Like her early introduction to the potential that transportation offers for community building, Allison sought a community connection at SU that balanced academic rigor and experiential learning along with the community offered by the MPA program.
“I’ve always had a positive experience in academics when I could build relationships with the people I was on the journey with,” she says. “So that really drew me in because I knew that I could have that really good dialogue with both the teachers and my classmates in a way that would live beyond the subject matter. And so that was really appealing. And then there’s the practicality of it. The master’s program is offered at night so you can keep your day job and make those investments in your future.”
Allison’s advice to current SU students includes to, “always take an internship, definitely a paid one, it will give you a ton of exposure.

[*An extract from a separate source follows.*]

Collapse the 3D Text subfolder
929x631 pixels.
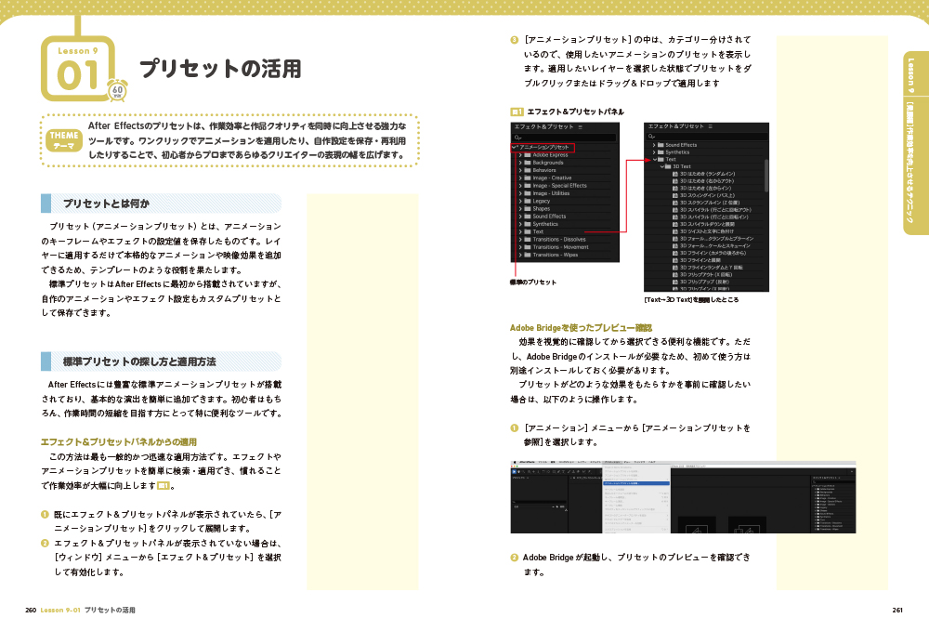pyautogui.click(x=663, y=166)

And for me, it gave me a career.”
Allison remains close to her former professor, Noreen Elbert, EdD, who invites her back to campus to talk with current students and brings students to visit Allison in her office. Elbert’s classes rely heavily on teamwork, something at which Elbert says Allison excelled, crediting her balance of “the head and the heart,” not just for employees but the public who depend on Metro.
“She’s got that perfect combination of being a leader who is not just about the bottom line or outcomes, but also ensuring that people in systems are having their needs met,” says Elbert.
Transit gets a person from point A to point B, but Allison sees it as a force for social justice, giving people from all walks of life access to the world beyond their doorstep.
“You take a step back from transit as a bus with a timetable that’s moving people from one place to the next and you think about the outcome of those trips and what that mobility is,” she says. “It is absolutely a force multiplier when it comes to equity and the outcomes that we want for communities that are really vulnerable.”
Managing transit through the pandemic was incredibly challenging but the recovery has proven even more so.
“You have to do everything that you did before, plus you have to do it with a workforce that’s been depleted with a supply chain that’s been totally rocked, with a mobility network where people’s patterns of travel have totally changed with work from home and just what a downtown core recovery looks like, too,” she says. “And everyone wants that to happen at the same time.”
Allison sees the agency emerging from the lasting effects of the public health crisis. Earlier this year, Metro celebrated the highest one-day ridership in more than four years with 300,000+ passengers.
“I am super proud of us because we’re turning the corner and we’re definitely on the upside,” she says. “That’s the key reason why riders keep coming back because they can rely on you.”
Allison lives in West Seattle with her husband, Levi Hopkins, and their daughter, En-si.